6. With your students starting BJJ so young, I can already imagine their level when they reach adulthood. Tell us which are the names we should look out for in the future?

Iva Mihalj

(Laughs)…yes, I have some kids who already are BJJ champions and World Grappling champions….they are 10-16 years old. Some of them never lost a fight before, and they’ve been on dozens of strong tournaments, and even world competitions. Probably, in the future you should look out for Petar and Luka Mitrović, Domagoj and Tomislav Bunoza, Petra Raguž, Daniel Majdenić, Nenad Mačak, Tin Ugarković, Marko Blažević, David Horvat, Hrvoje Cicvarić, David Zovko, Anita Habada, Adriana Vuković, and Iva Mihalj (multiple Croatian BJJ & Grappling juvenile champion, multiple European BJJ champion and multiple World grappling champion), Marija Šola (multiple Croatian BJJ and Grappling champion, European senior Grappling champion, World Grappling juvenile champion and World Grappling senior vicechampion) and Denny Vuković (multiple Croatian BJJ & Grappling juvenile champion and senior BJJ vicechampion, European BJJ champion, World BJJ bronze medalist, World Grappling juvenile champion, and his score is 54 BJJ, grappling, judo, submission wrestling, ju-jitsu and ADCC national and international tournaments and championships, with 177 official fights and with ratio 133:0:44; and from 133 wins, 121 is by submission). I think that the experts at this sport have heard of them already. For this big number of very successful kids I also give credit to my great coachs, Davor Počijak (purple belt, Croatian BJJ & Grappling champion, and World Grappling vicechampion) and to Goran Nikšić (blue belt 4˚).

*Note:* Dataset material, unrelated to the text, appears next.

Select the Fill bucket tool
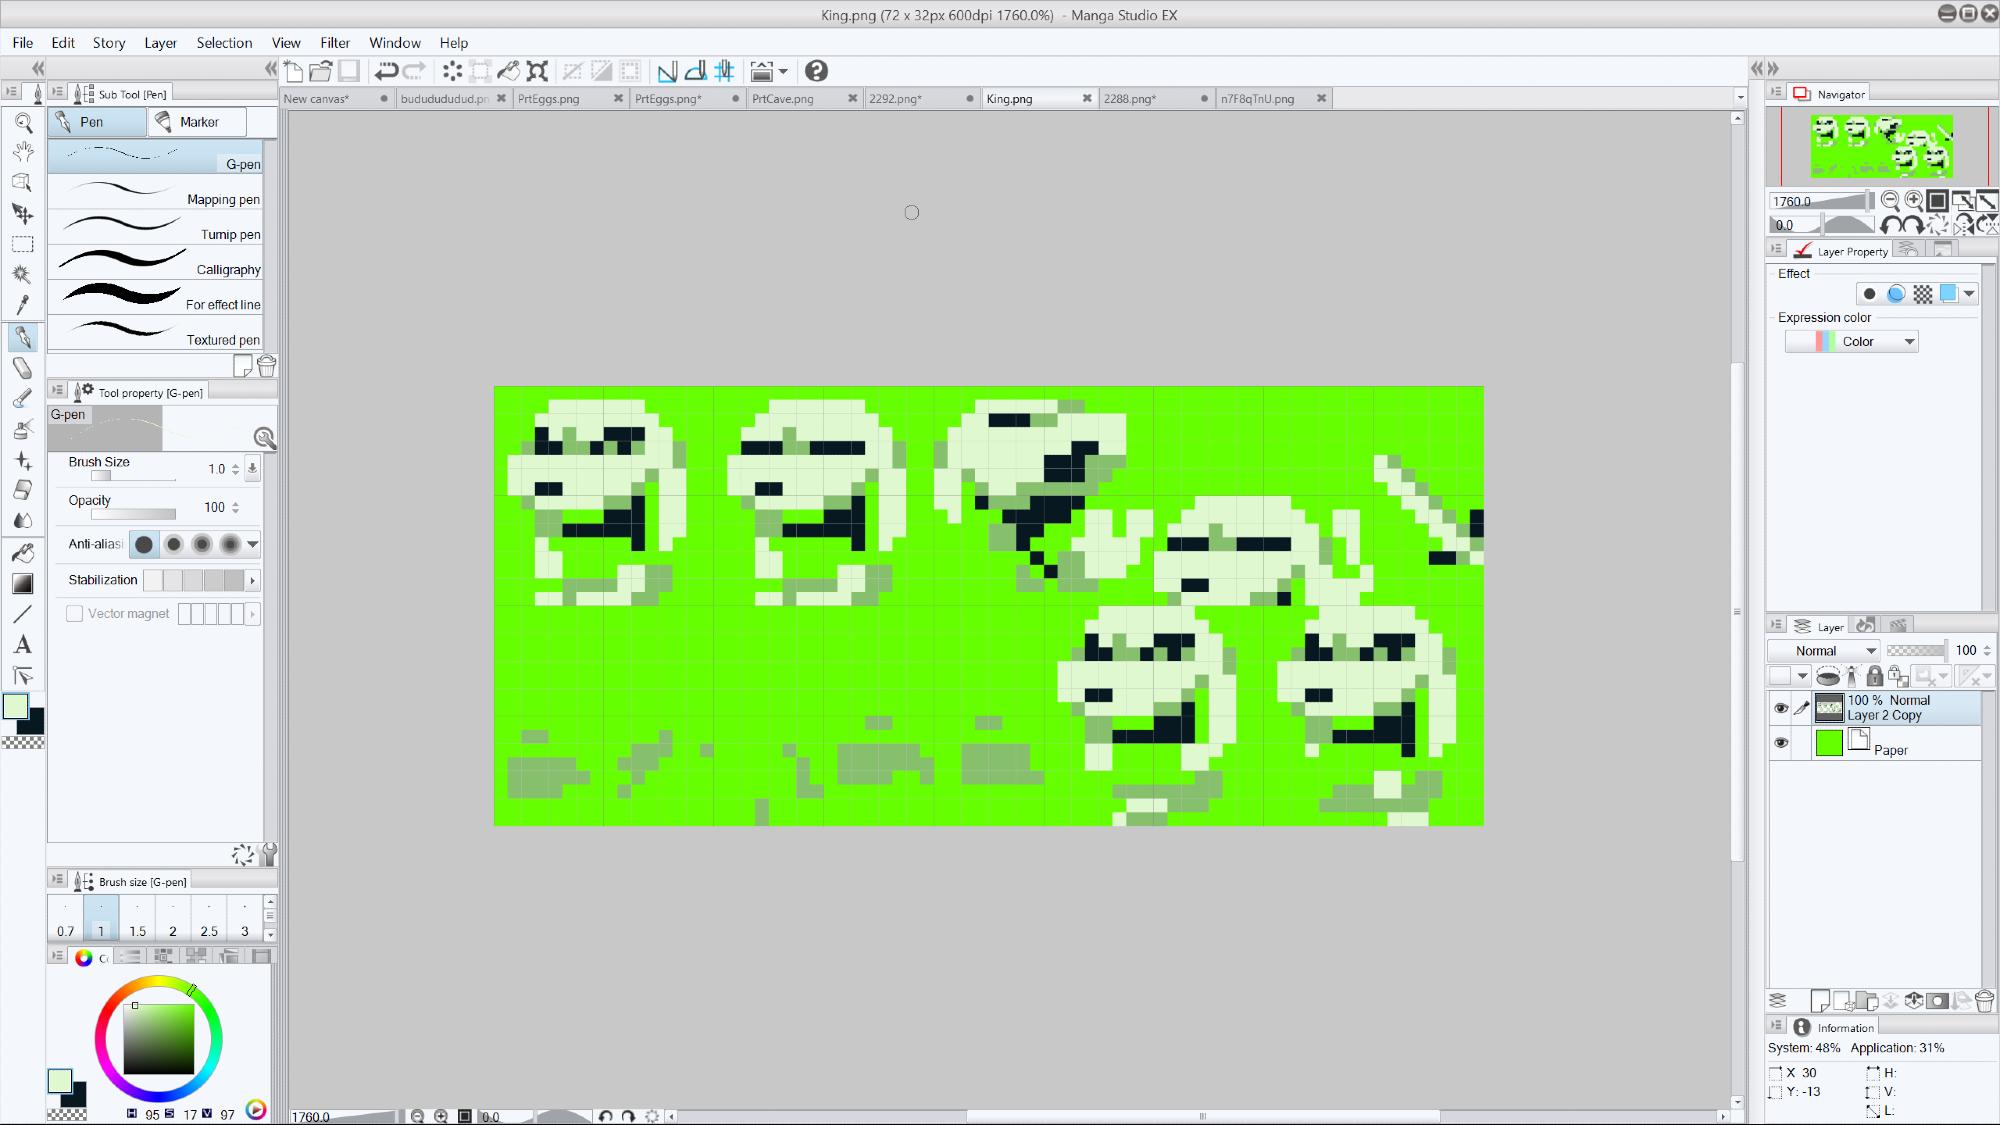23,553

7. Is there any advice you can give me regarding getting my future son or daughter to start training BJJ?(I don’t want to force them)?

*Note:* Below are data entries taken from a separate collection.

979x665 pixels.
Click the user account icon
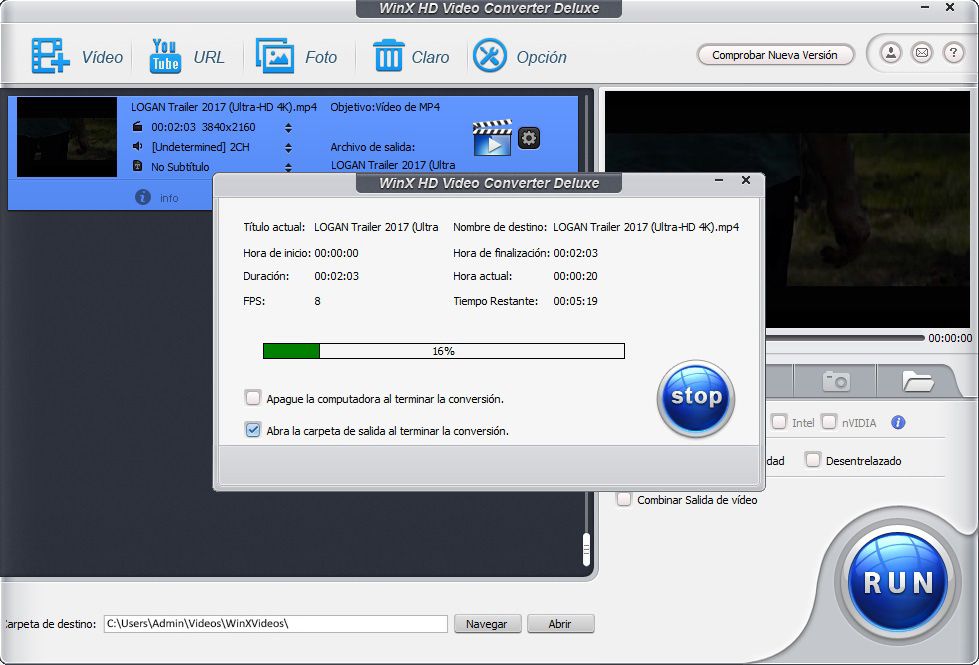890,53
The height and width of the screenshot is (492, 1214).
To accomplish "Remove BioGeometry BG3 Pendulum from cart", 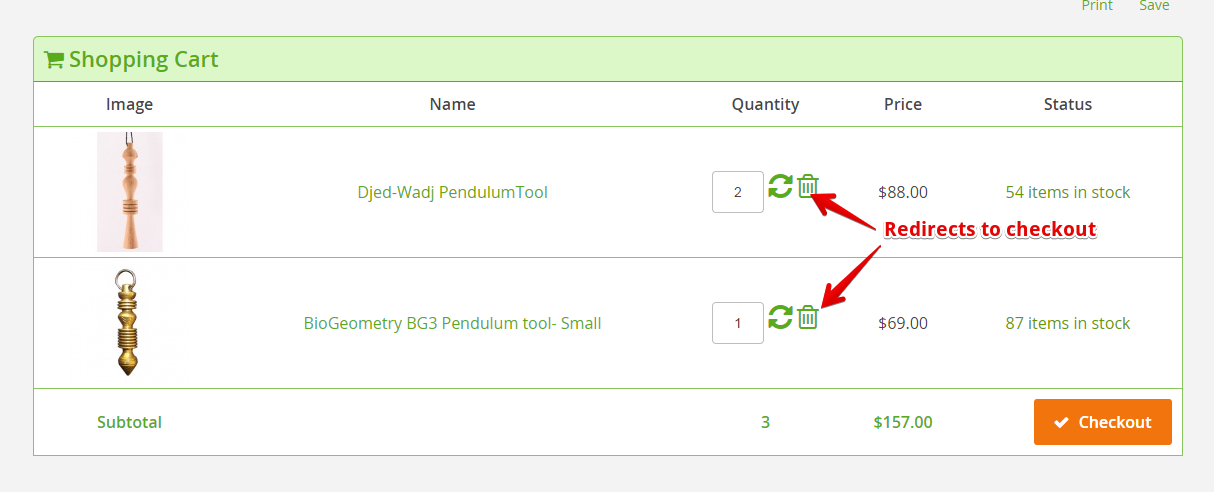I will pos(808,317).
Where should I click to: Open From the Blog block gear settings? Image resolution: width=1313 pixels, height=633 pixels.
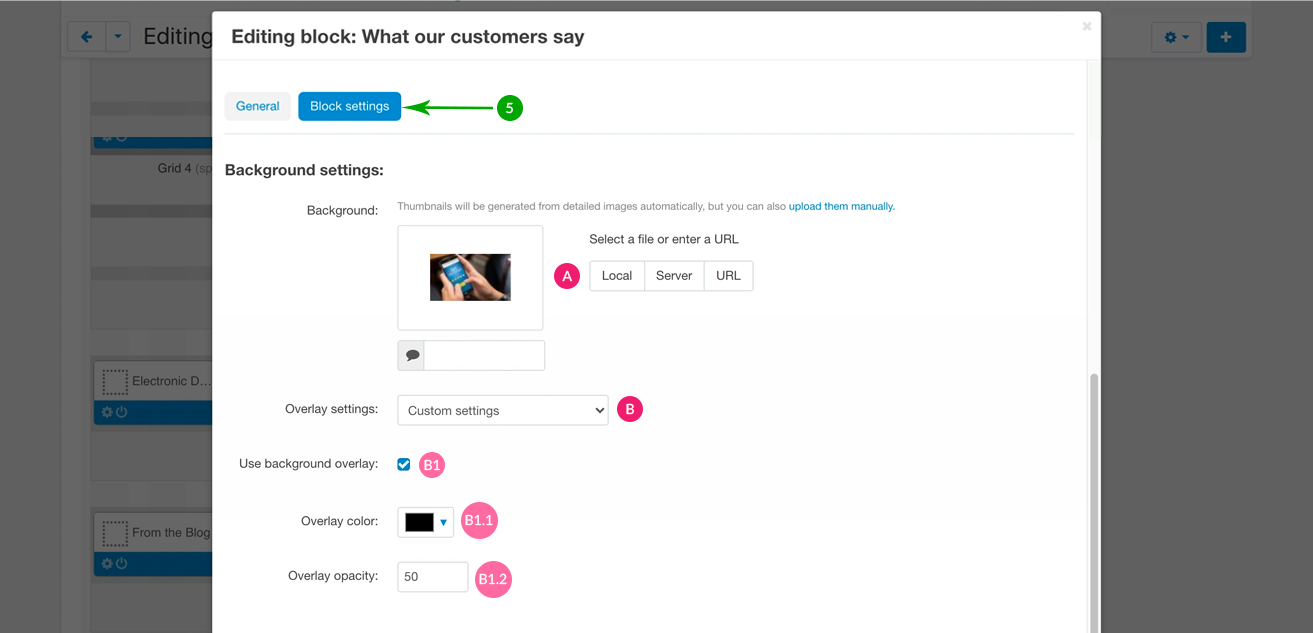(107, 564)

What I can recomend from personal experience is that at the begining it is the best to bring your child to the trainings just as spectator…especially to watch other kids that are already training. That is the best thing you can do. And in addition to that, if your kid can watch you how you train other kids, as a coach, or watch you actually training BJJ, that would be the winning combination. The thing is that kids want to imitate everything you do, even your attitude towards training a martial arts.

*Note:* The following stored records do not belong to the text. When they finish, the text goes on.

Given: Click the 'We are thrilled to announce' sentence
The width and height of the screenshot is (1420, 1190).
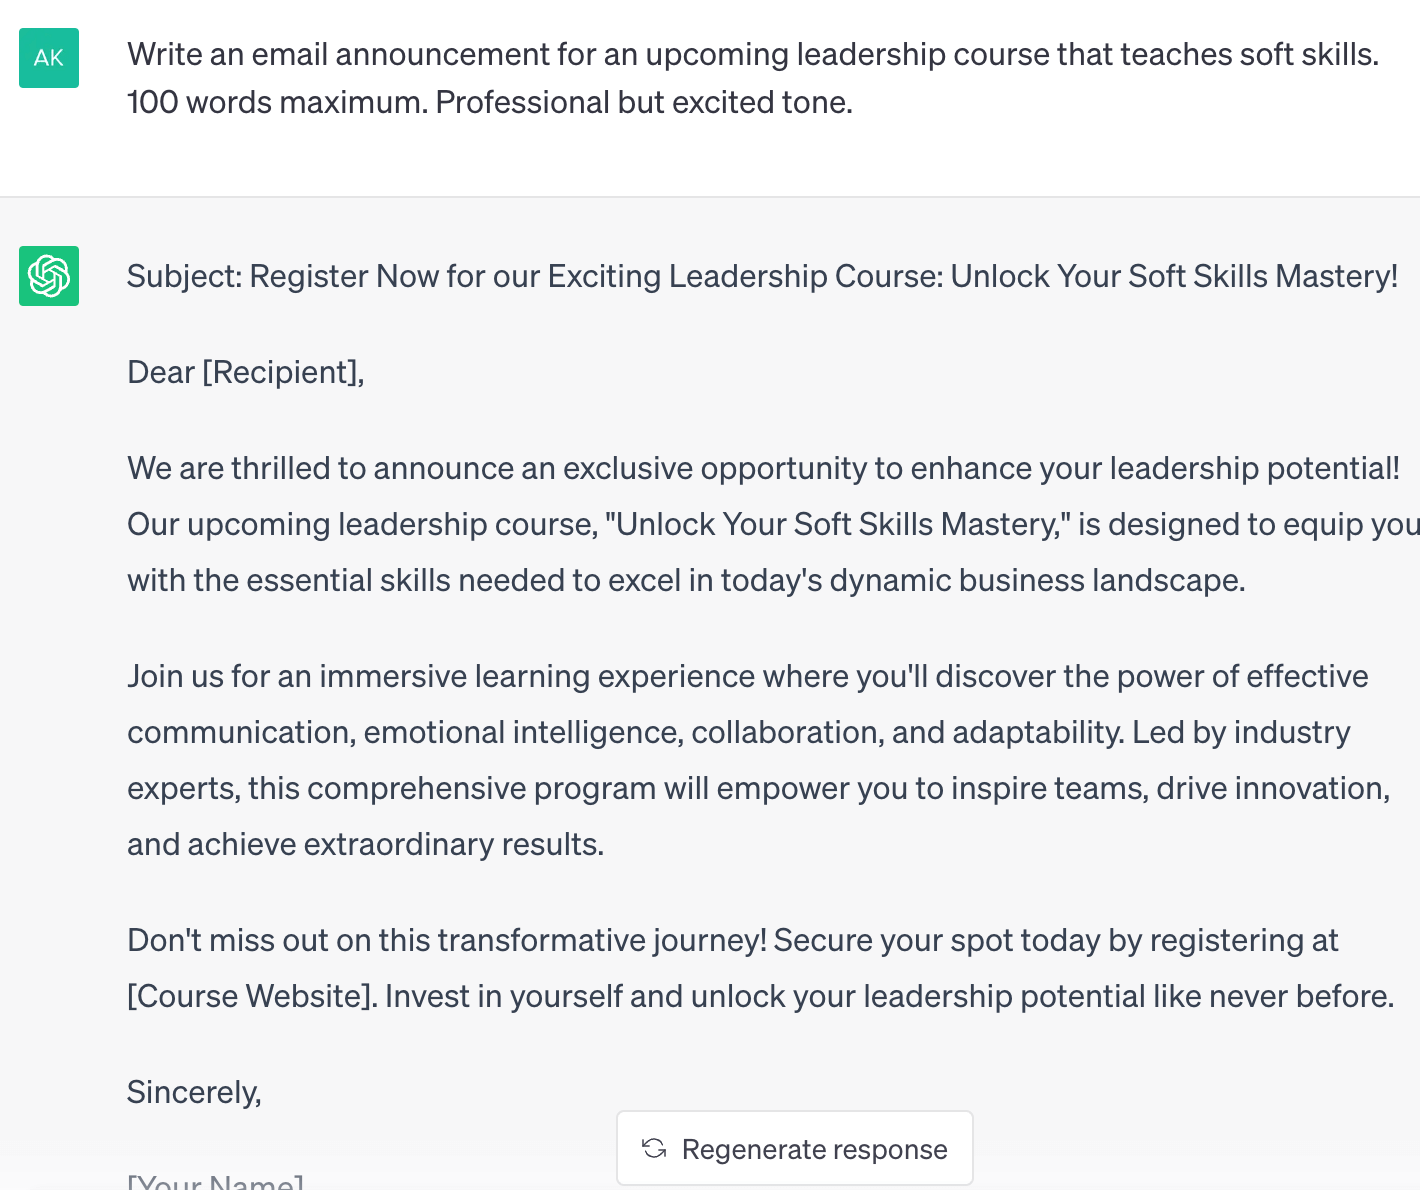Looking at the screenshot, I should (762, 468).
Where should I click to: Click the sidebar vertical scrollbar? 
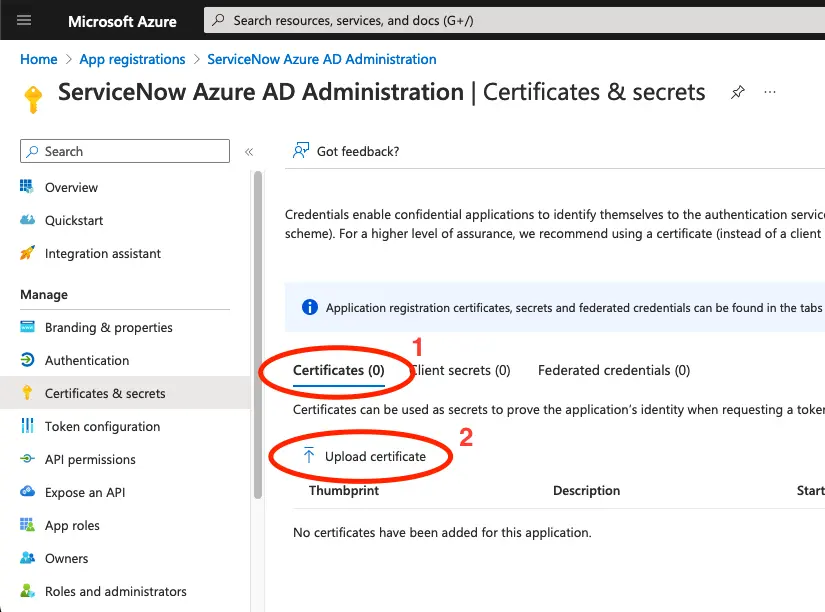[x=258, y=330]
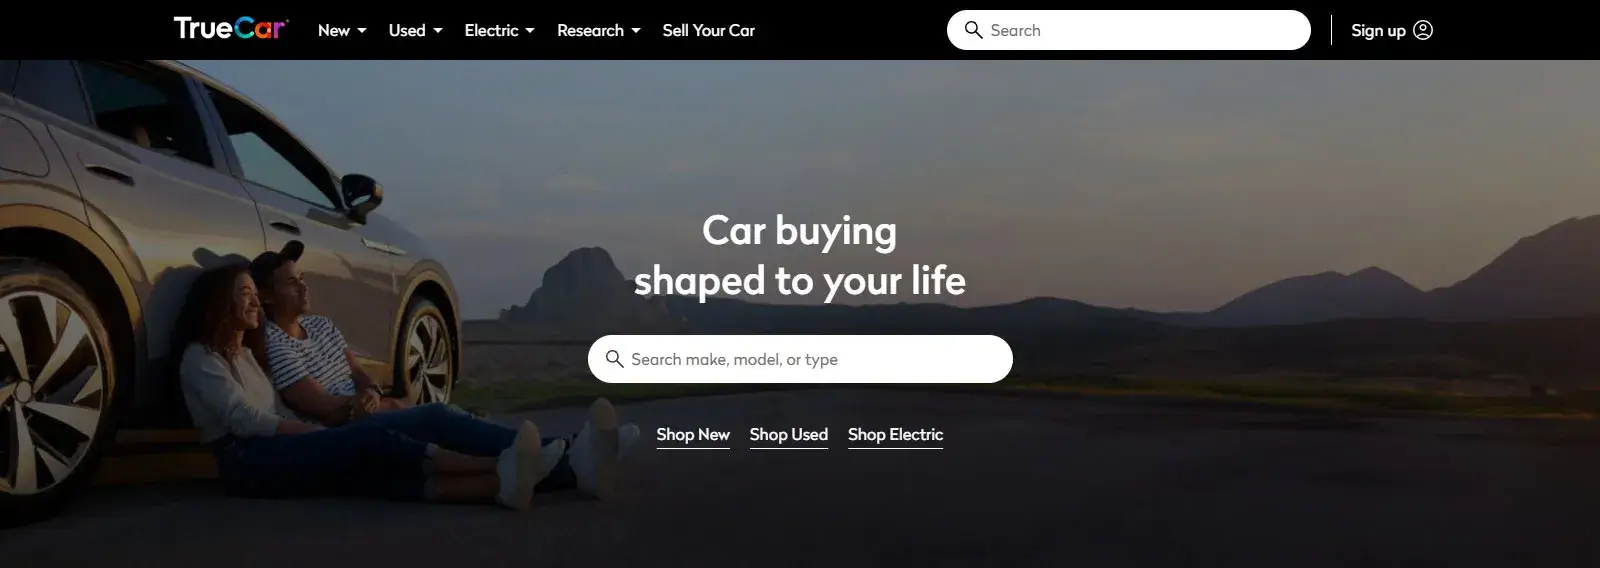
Task: Open the Used menu label
Action: pyautogui.click(x=407, y=30)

Once your kid has started to train, the role of parent becomes more significant. Actually the parent is the one who must know how to keep the kid in this sport… to know how to give him or her motivation to keep training. That’s because kids often lose motive and interest, about everything they do at that age, and there is a large number of reasons for that (problems at school, playfulness, soccer games, movies or some other shows on TV at the same time as training, falling in love, etc.). Regarding all those things, motivation is very important, although the parent sometimes must be strict and not allow that kid to not take training seriously. And kid has to know all that. The worst attitude parent can have is- “if he wants to train that’s OK, and if he doesn’t want to go-I don’t want to make him go“. That isn’t the winning combination, because if you ask kids sometimes they even wouldn’t want to go to school. At that age kids don’t have the best judgement about things that are and that aren’t good for them, so it is necessary for the kid to have “a navigator“, and that is parent’s primary role.  

My children have only two obligations, to learn well and be good at school and to train, and the result of that approach is that 3 from 4 of mine children are training BJJ (the older daughter is also training Muay Thai) and all 3 of them are state champions and also good students at school. Now I’m waiting for my youngest son to turn 6 years so I can introduce him with BJJ also.

Zeljko, many thanks and best of luck to you and your team in 2012!

Thank you also, because you gave me the chance to present my BJJ Club on your web-site…See you on some of the following BJJ competitions!